Ubah paragraf pada teks bacaan di bawah yang diawali "Lansia juga seringkali diragukan" menjadi daftar poin singkat tanpa menghilangkan fakta-fakta utamanya.

→ **Teks Bacaan**:
◇ ◇ ◇ ◇ ◇ ◇ ◇

Lansia juga seringkali diragukan apabila melaporkan dirinya mengalami kekerasan seksual karena cara pandang mayoritas masyarakat  menganggap bahwa lansia tidak mungkin mengalami kekerasan seksual. Situasi ini menjadikan hak lansia atas keadilan, persamaan di muka hukum, dan hak atas perlindungan terhadap kekerasan serta diskiriminasi belum terpenuhi dengan baik. Lansia miskin juga rentan terlibat dalam tindak pidana karena kemiskinannya seperti dalam kasus-kasus pencurian bahan makanan dan dipenjarakan karena mekanisme KUHAP belum memadai dalam konsep restorative justice terhadap kasus tertentu yang dialami lansia.

◇ ◇ ◇ ◇ ◇ ◇ ◇

→ **Data**:

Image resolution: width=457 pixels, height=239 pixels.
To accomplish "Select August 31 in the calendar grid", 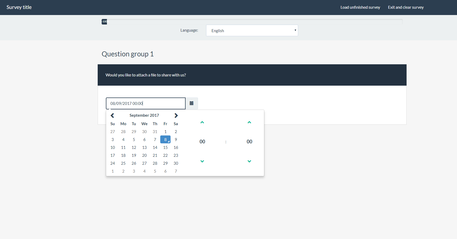I will point(155,131).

◇ ◇ ◇ ◇ ◇ ◇ ◇

→ **Penyelesaian**:
- Laporan lansia tentang kekerasan seksual yang dialaminya sering diragukan karena mayoritas masyarakat menganggap lansia tidak mungkin mengalaminya.
- Akibatnya, hak lansia atas keadilan, persamaan di muka hukum, serta perlindungan dari kekerasan dan diskriminasi belum terpenuhi dengan baik.
- Lansia miskin rentan terlibat tindak pidana karena kemiskinannya, seperti dalam kasus pencurian bahan makanan, lalu dipenjarakan.
- Hal ini terjadi karena mekanisme KUHAP belum memadai dalam konsep restorative justice untuk kasus tertentu yang dialami lansia.